State how many lines in the following entries hold the word "agent". The reply is that number only.

★ ★ ★ ★ ★ ★ ★

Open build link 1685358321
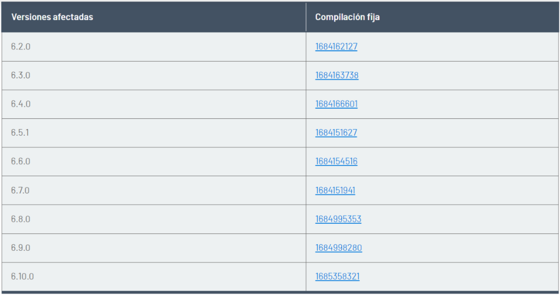 click(x=337, y=277)
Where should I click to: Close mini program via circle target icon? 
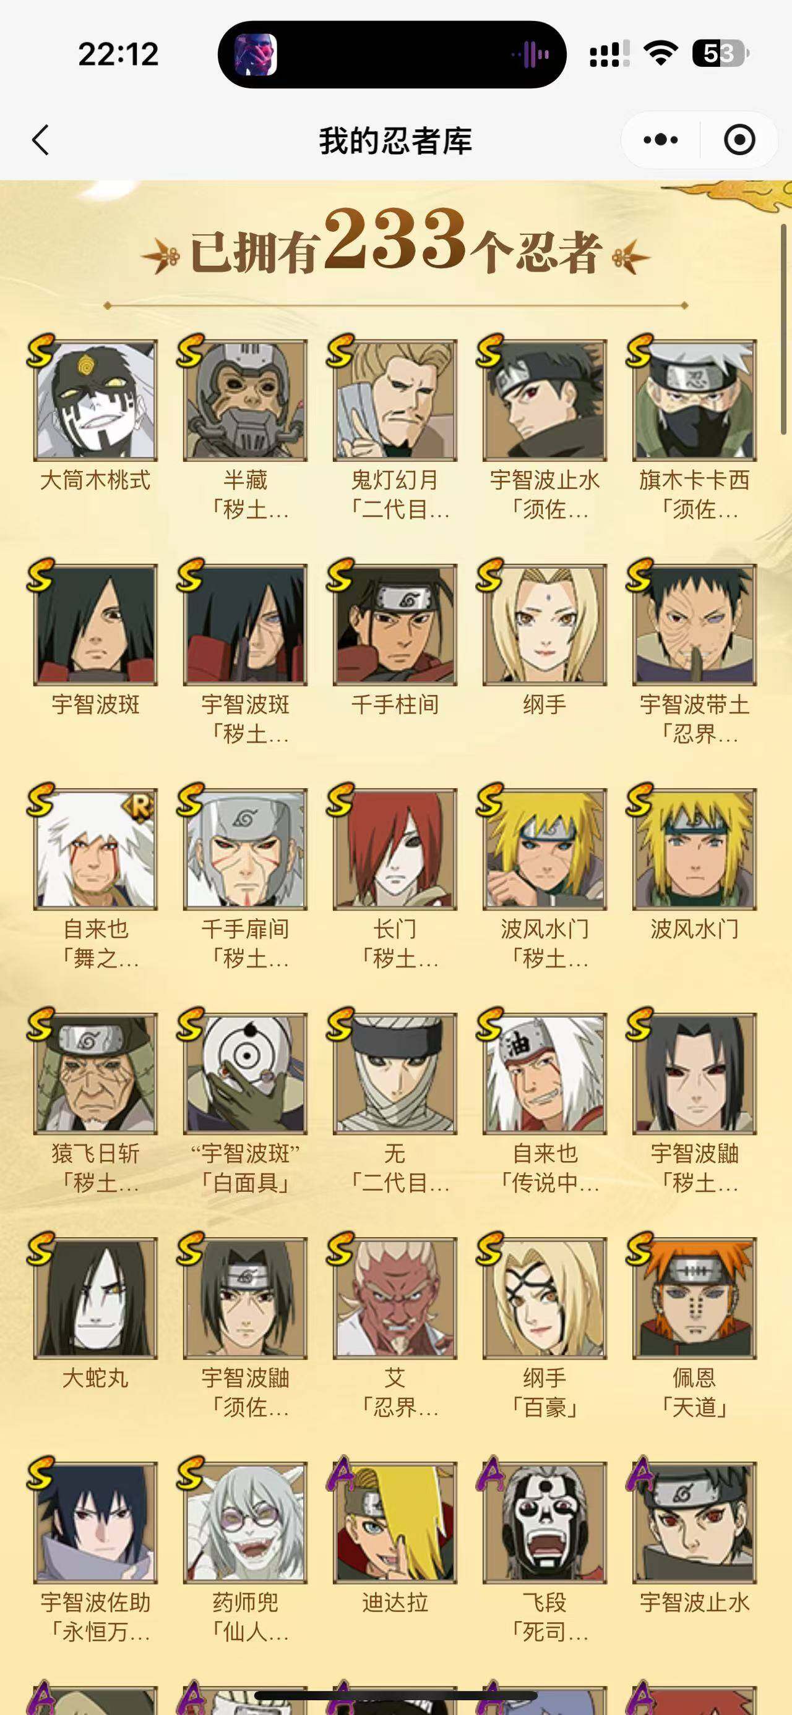pos(739,140)
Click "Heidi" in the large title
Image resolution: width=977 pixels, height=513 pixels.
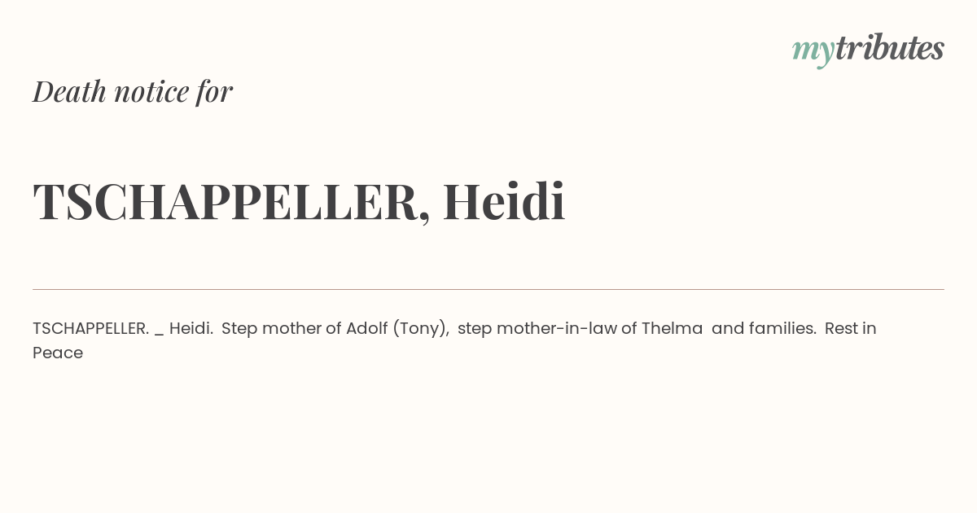click(x=504, y=201)
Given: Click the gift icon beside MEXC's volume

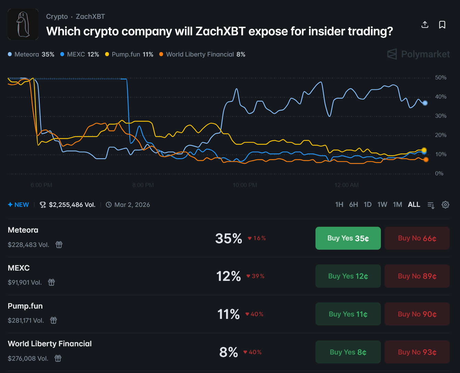Looking at the screenshot, I should tap(51, 282).
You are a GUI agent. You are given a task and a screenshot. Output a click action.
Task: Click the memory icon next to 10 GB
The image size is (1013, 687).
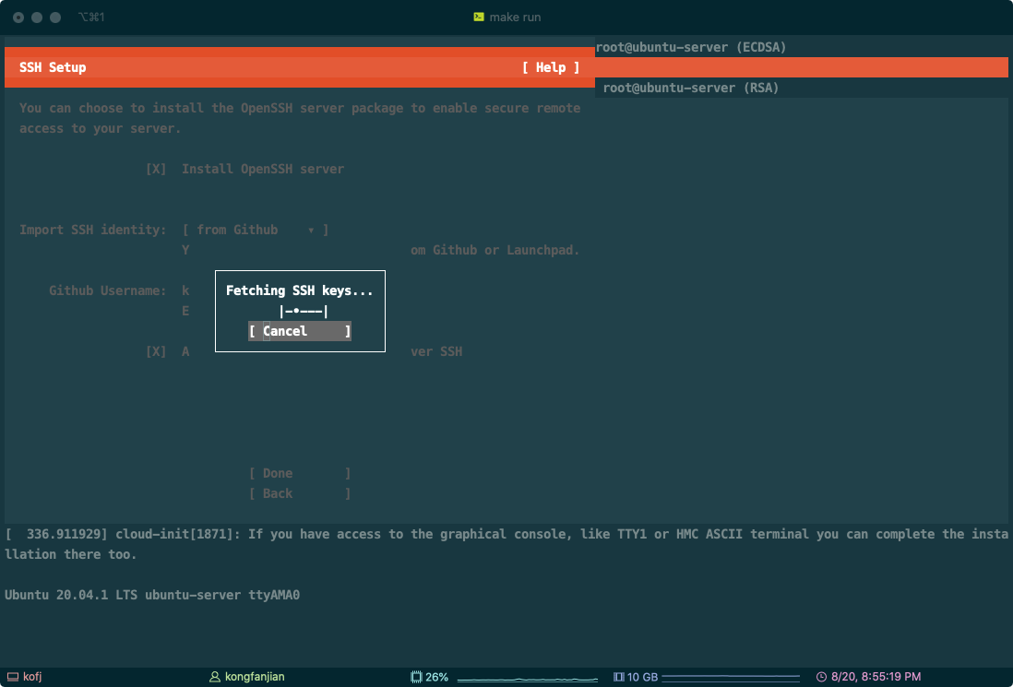619,677
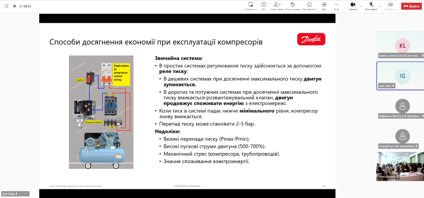Expand the microphone options chevron
Viewport: 424px width, 198px height.
tap(380, 6)
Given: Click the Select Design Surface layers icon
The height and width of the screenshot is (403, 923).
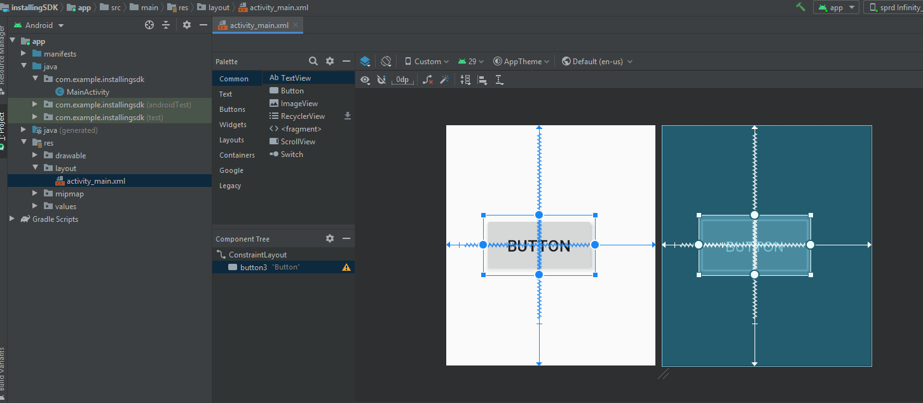Looking at the screenshot, I should pos(365,62).
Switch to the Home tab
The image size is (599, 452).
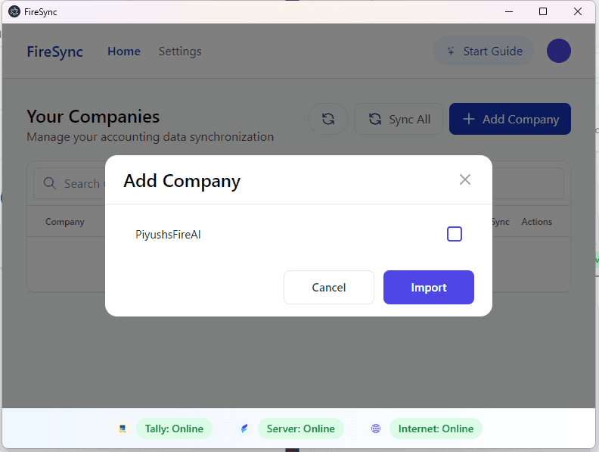[x=124, y=51]
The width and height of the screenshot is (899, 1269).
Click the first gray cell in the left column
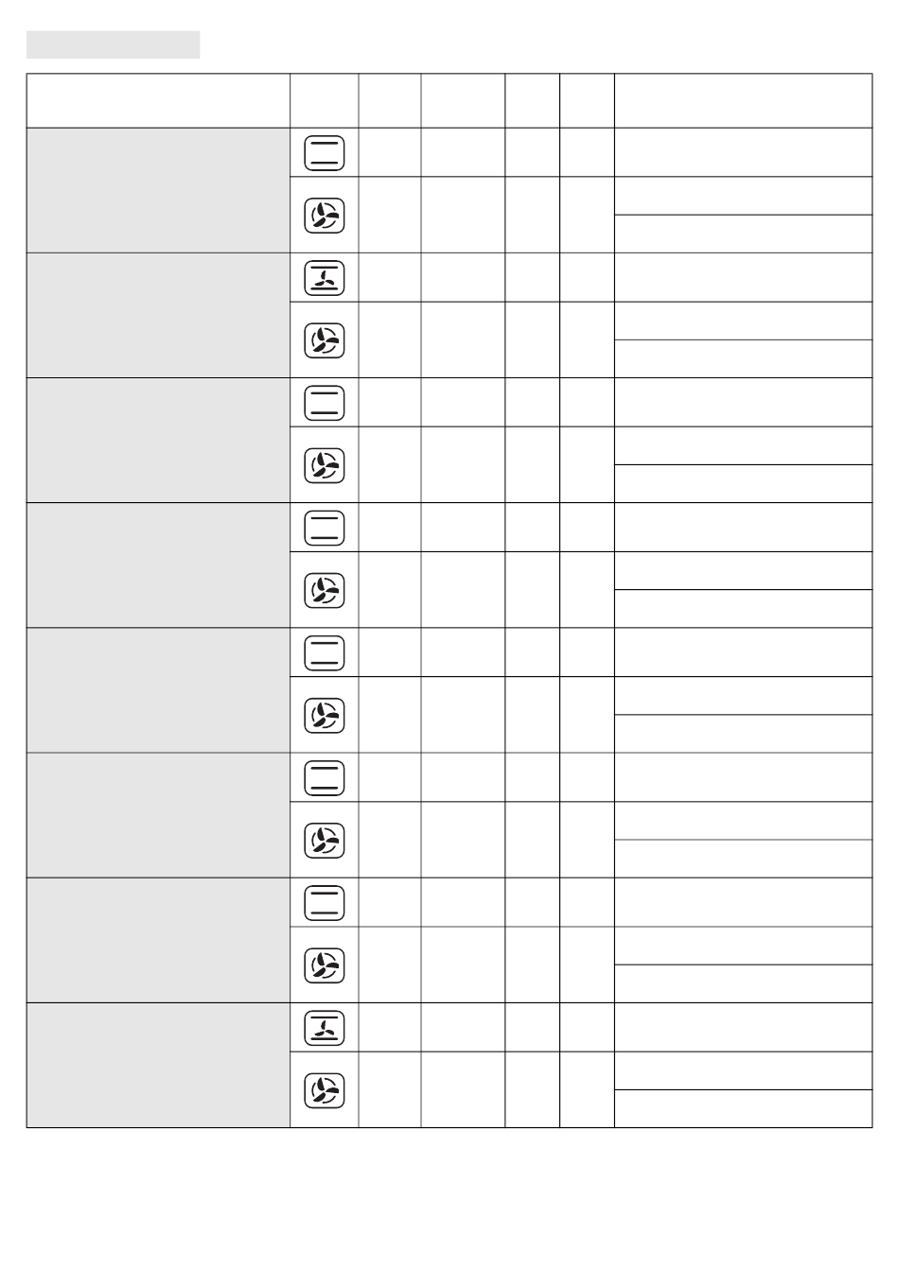click(158, 190)
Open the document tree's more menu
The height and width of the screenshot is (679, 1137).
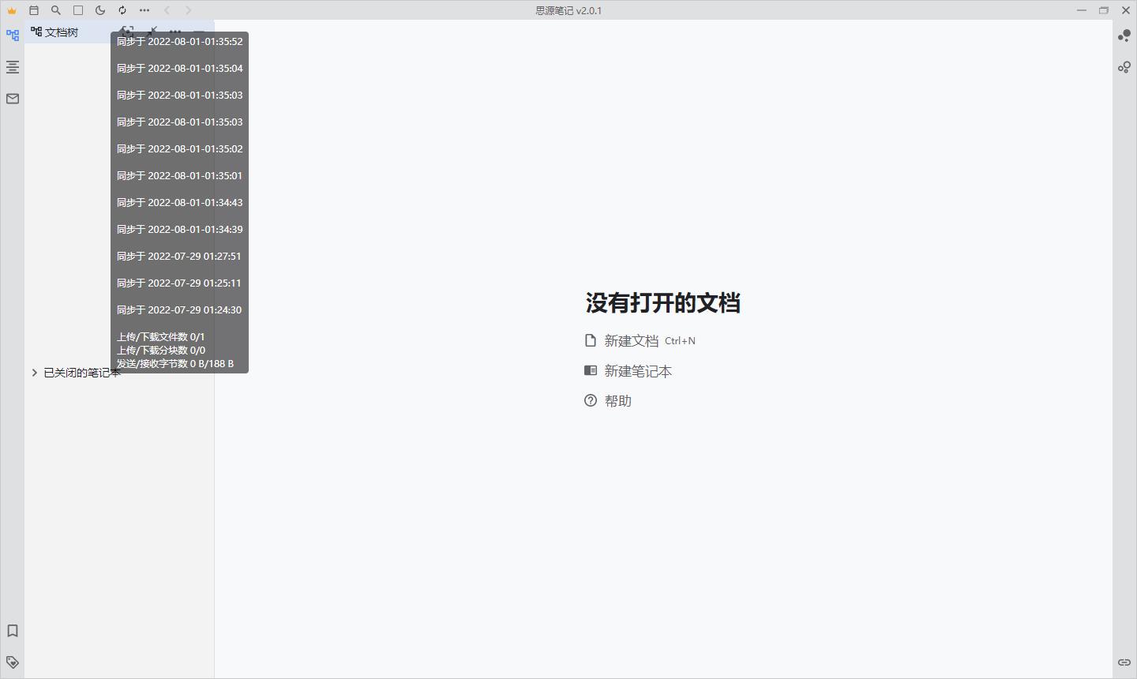point(175,30)
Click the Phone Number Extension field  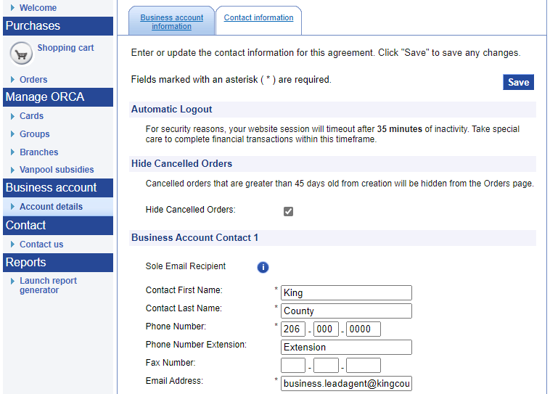pyautogui.click(x=346, y=348)
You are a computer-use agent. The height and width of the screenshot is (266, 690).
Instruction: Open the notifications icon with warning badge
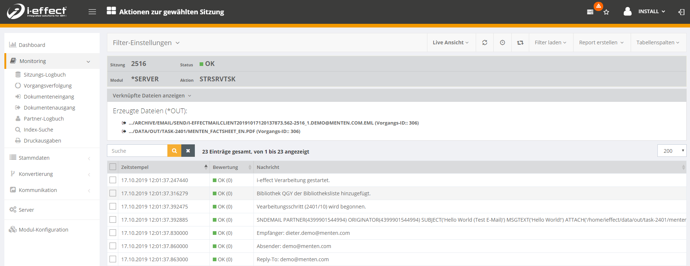tap(590, 12)
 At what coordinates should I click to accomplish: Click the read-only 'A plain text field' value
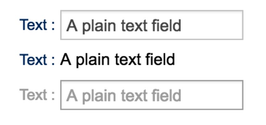click(x=117, y=59)
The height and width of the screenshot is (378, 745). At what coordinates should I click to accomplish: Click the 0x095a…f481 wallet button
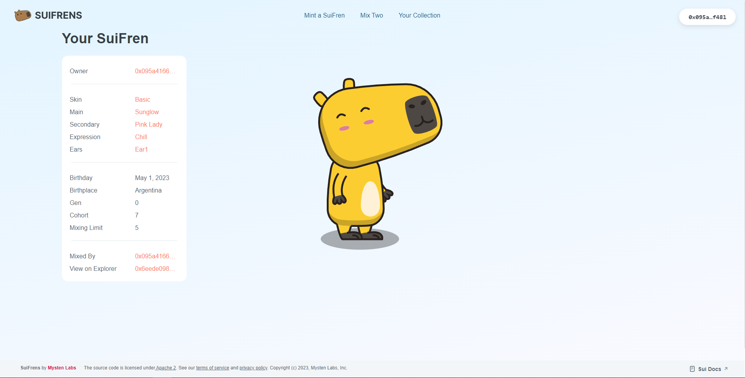707,17
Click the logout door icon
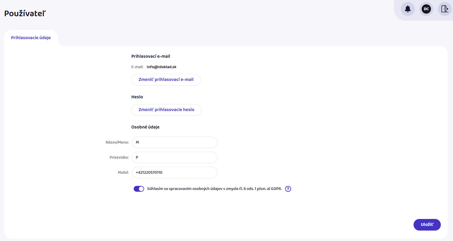Image resolution: width=453 pixels, height=241 pixels. [445, 9]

★ ★ ★ ★ ★ ★ ★

▸ TASK ANSWER
2